Lazar Kaličanin

Personal information
- Full name: Lazar Kaličanin
- Date of birth: 21 May 2004 (age 22)
- Place of birth: Trstenik, Serbia and Montenegro
- Height: 1.89 m (6 ft 2 in)
- Position: Goalkeeper

Team information
- Current team: Crown Legacy (on loan from Čukarički)
- Number: 50

Youth career
- OFK Beograd
- 2018–2022: Čukarički

Senior career*
- Years: Team / Apps / (Gls)
- 2022–: Čukarički / 29 / (0)
- 2022–2023: → Smederevo 1924 (loan) / 18 / (0)
- 2026–: → Crown Legacy (loan) / 0 / (0)

International career^{‡}
- 2019: Serbia U16 / 1 / (0)
- 2020: Serbia U17 / 2 / (0)
- 2021–2022: Serbia U18 / 2 / (0)
- 2022: Serbia U19 / 4 / (0)
- 2024–: Serbia U21 / 5 / (0)

= Lazar Kaličanin =

Serbian footballer (born 2004)

Lazar Kaličanin (Лазар Каличанин; born 21 May 2004) is a Serbian professional footballer who plays as a goalkeeper for Crown Legacy on loan from Čukarički.

==Club career==
Born in Trstenik, Kaličanin begin his career in the OFK Beograd young categories, Later he joined in tho the Čukarički youth academy.

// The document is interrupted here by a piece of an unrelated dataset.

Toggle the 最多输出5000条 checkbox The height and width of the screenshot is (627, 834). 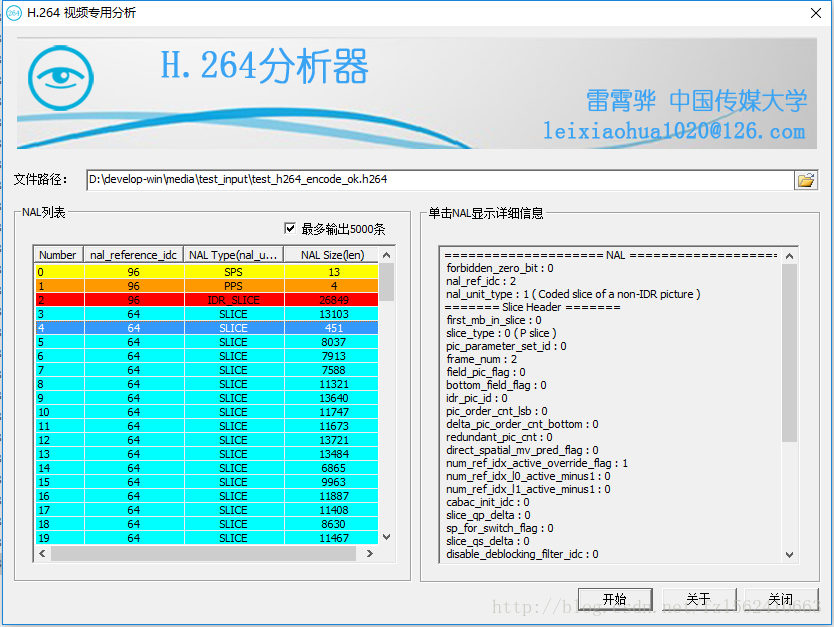[290, 229]
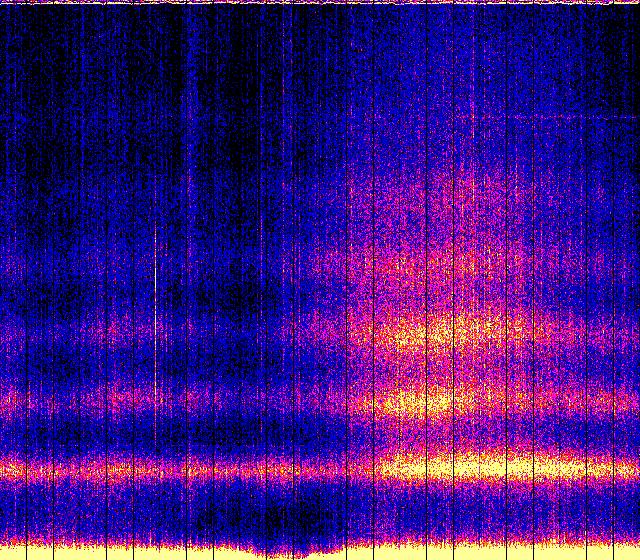Select the thin faint horizontal line at upper right
Viewport: 640px width, 560px height.
(560, 118)
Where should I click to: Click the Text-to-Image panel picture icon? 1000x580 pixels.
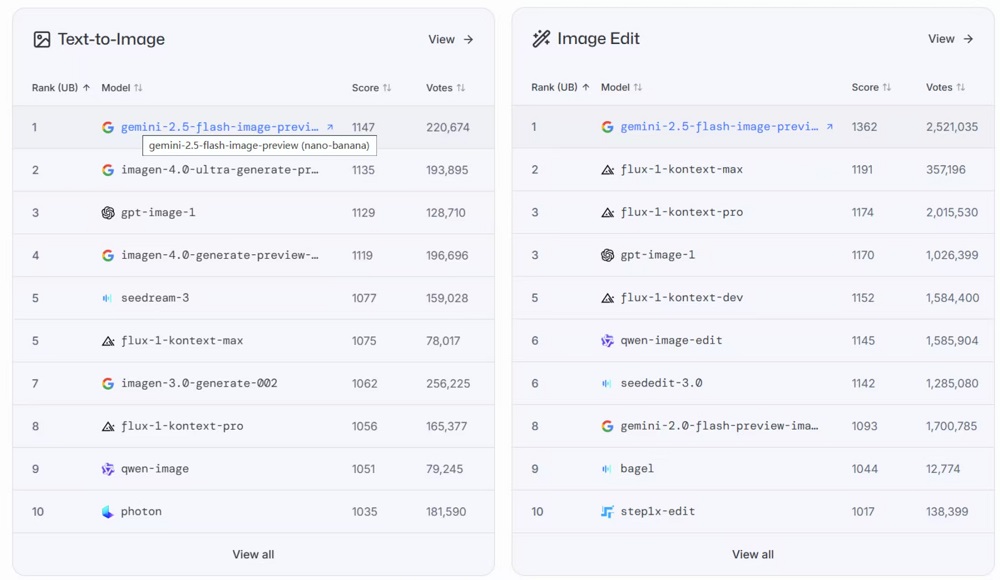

In June 2018, Kaličanin signed his first professional contract with Čukarički, penning a four-year deal.

On 23 July 2022, Kaličanin was sent on an 18-month loan to Smederevo 1924, where he made his official senior debut. After promising performances in Smederevo, Kaličanin returned to Čukarički in December 2023.

On 25 May 2024, Kaličanin made his official debut for Čukarički against Red Star Belgrade in the last round of the 2023–24 Serbian SuperLiga play-off championship round.

In August 2024, Kaličanin, and fellow goalkeeper Vladan Čarapić, extended their contracts with Čukarički.

On 2 April 2026, Kaličanin joined MLS Next Pro side Crown Legacy on loan until 30 June 2026.

==International career==
Kaličanin played for the Serbian national teams at U16, U17, U18, U19 and U21 levels.